Fig. 10. PPARα regulates cell size in the renal proximal tubule.

a Expression of PPARα target genes in the kidney determined using qRT-PCR. Fenofibrate (Feno, grey) vs vehicle (Veh, white). Mean ± SD (n = 4). b KW:BW ratios in mice treated with fenofibrate (Feno) or vehicle (Veh) for 14 days. (n = 6 for each group). **p = 0.0018, unpaired, two-sided student t-test. c Cortical thickness of the kidneys in mice treated with fenofibrate versus vehicle (n = 5 for vehicle, n = 6 for fenofibrate). *p = 0.0013. d Hematoxylin and eosin stained kidneys from mice treated with vehicle (Veh) or fenofibrate (Feno) for 14 days. e Upper; representative confocal fluorescence image of a microdissected proximal tubules (S2 segment, PT).
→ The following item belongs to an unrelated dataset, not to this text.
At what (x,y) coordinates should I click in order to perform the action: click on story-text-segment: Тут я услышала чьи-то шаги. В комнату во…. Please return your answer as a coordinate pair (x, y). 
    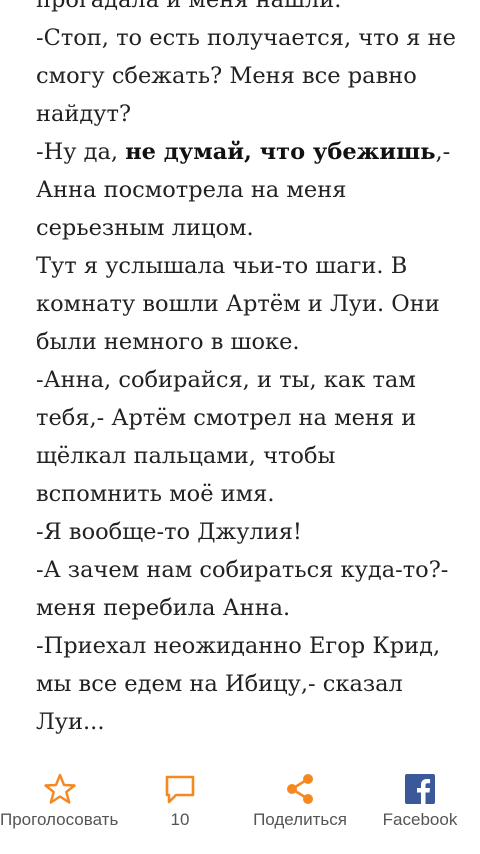
    Looking at the image, I should click on (238, 304).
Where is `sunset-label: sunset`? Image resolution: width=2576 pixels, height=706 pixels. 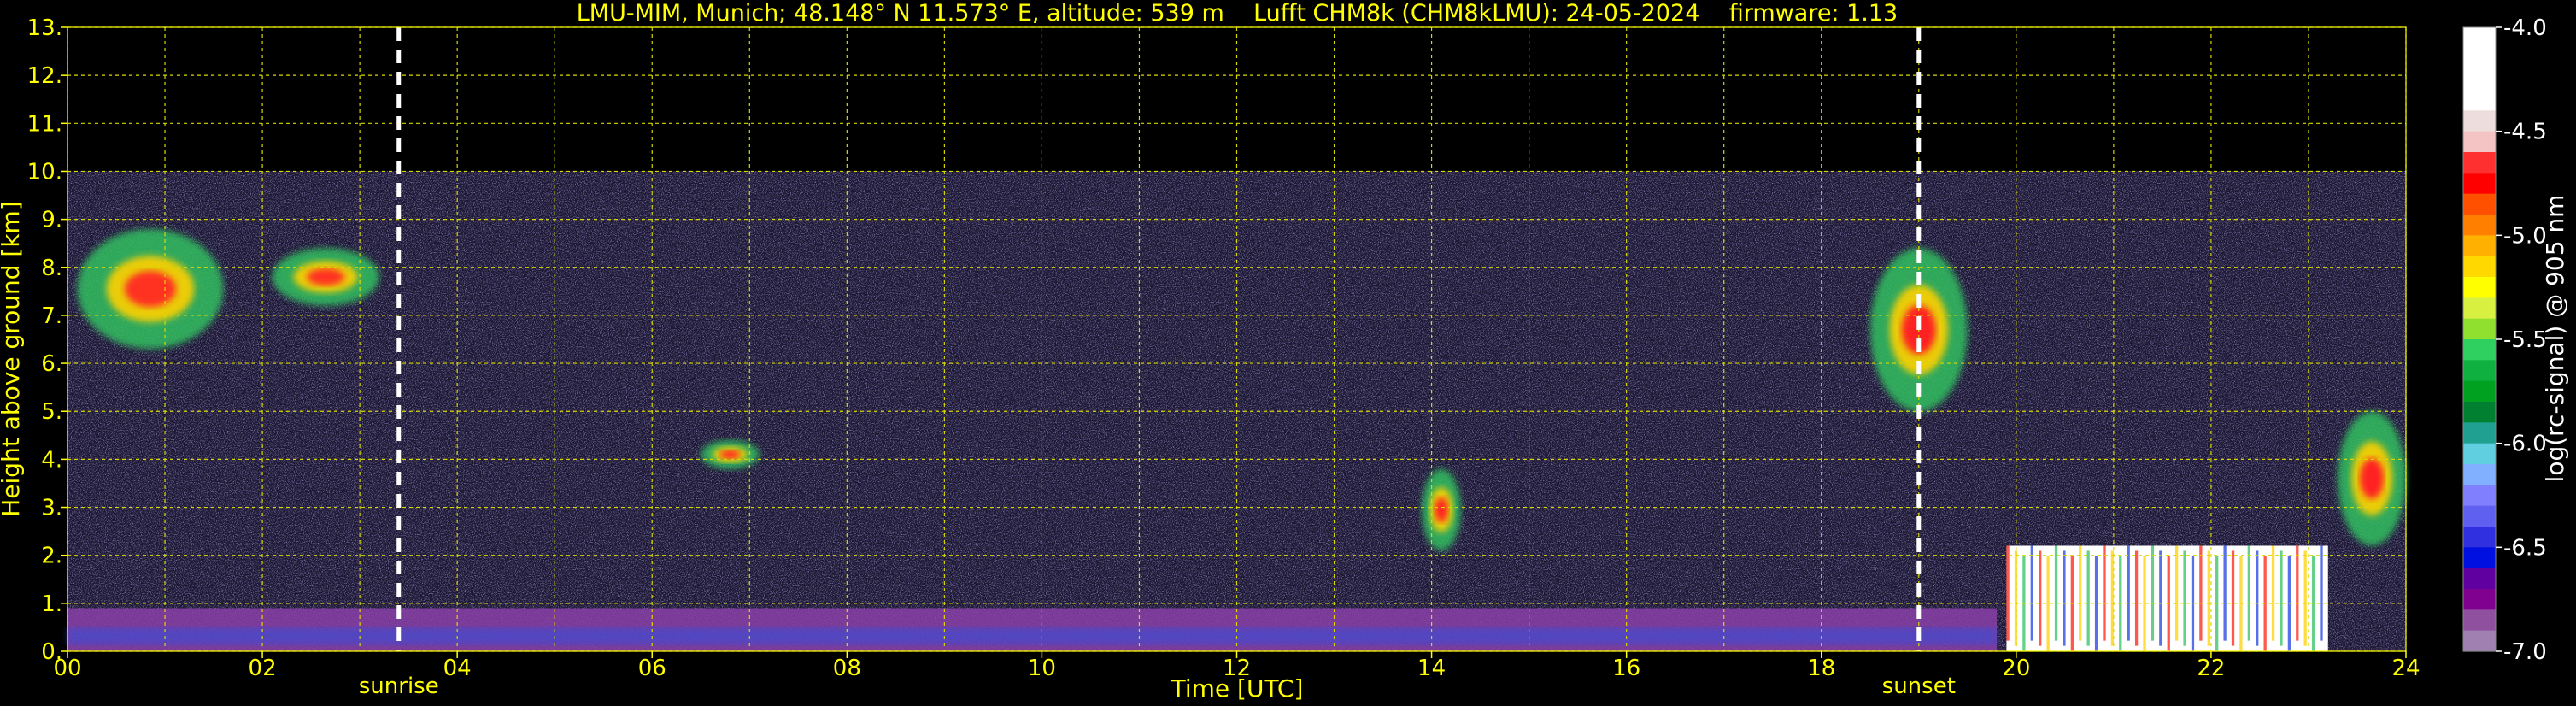 sunset-label: sunset is located at coordinates (1919, 686).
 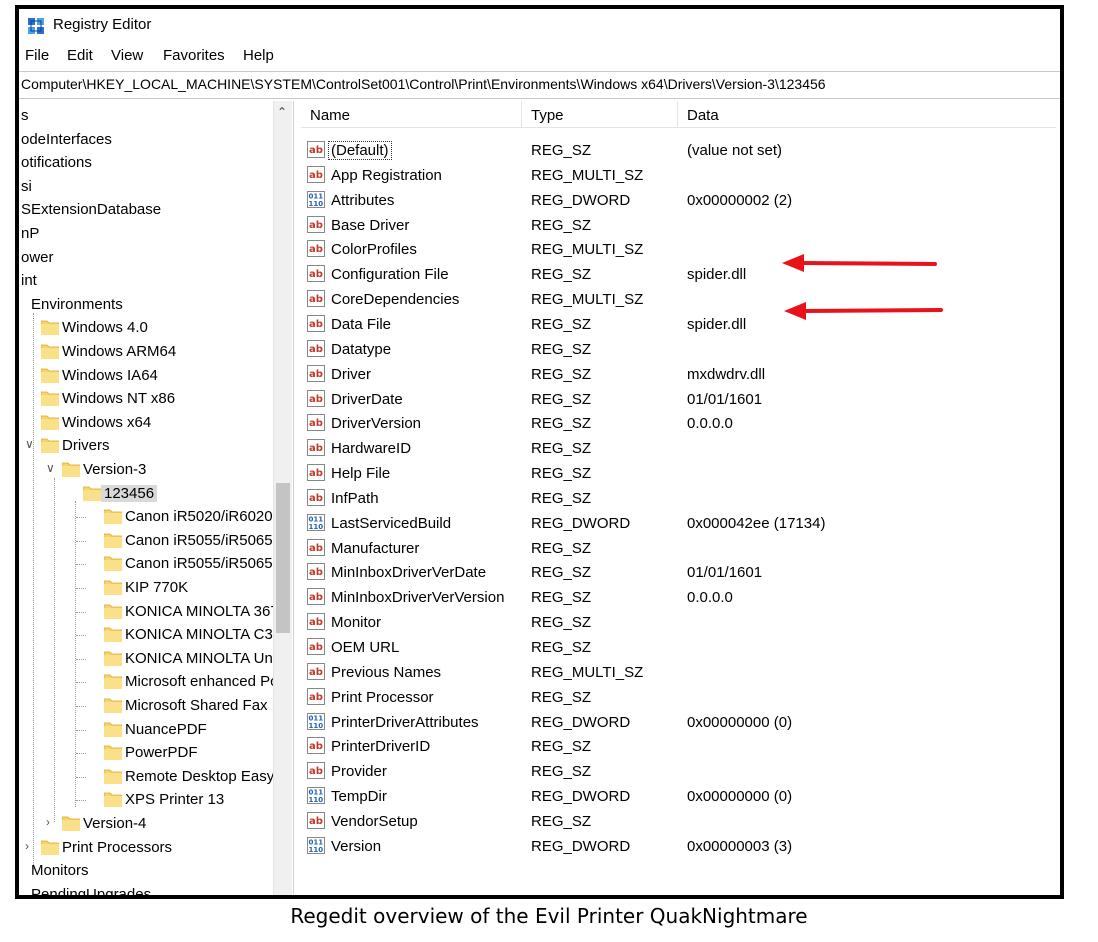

Lower; cell volume (left) and tubular outer diameter (right) with fenofibrate versus vehicle (n = 3 for each group). *p < 0.05 (Cell volume: p = 0.034, Outer diameter: p = 0.010). f Western blot for PPARα (nuclear protein fractions from wild-type versus PPARα^−/− kidneys^). Arrowhead, expected molecular weight. Data are representative of biological replicates (n = 7 for wild-type, n = 9 for PPARα^−/−). Source data are provided as a Source Data file. g Expressions of PPARα target genes in wild-type (WT, white) or PPARα^−/− (grey) mice (qRT-PCR). Mean ± SD (n = 3). h KW:BW in WT and PPARα^−/− mice for the resected left kidney at UNx surgery; n = 3 for WT, n = 5 for PPARα^−/−. (p = 0.43, unpaired, two-sided student t-test). i KW:BW ratios in WT and PPARα^−/− mice for the remnant kidney 3 days after UNx surgery. n = 3 for WT, n = 5 for PPARα^−/−. *p = 0.015. (unpaired, two-sided student t-test). j Upper; representative confocal fluorescence images of a microdissected proximal tubule (S2 segment) from WT and PPARα^−/− mice 3 days after UNx surgery. Lower; cell volume (left), tubular outer diameter (right) in PPARα^−/− versus WT mice. n = 3 for WT, n = 4 for PPARα^−/−. *p < 0.05. (Cell volume: p = 0.019, Outer diameter: p = 0.028, unpaired, two-sided student T-test). Box-and-whisker plots represent median and 25th and 75th percentiles-interquartile range.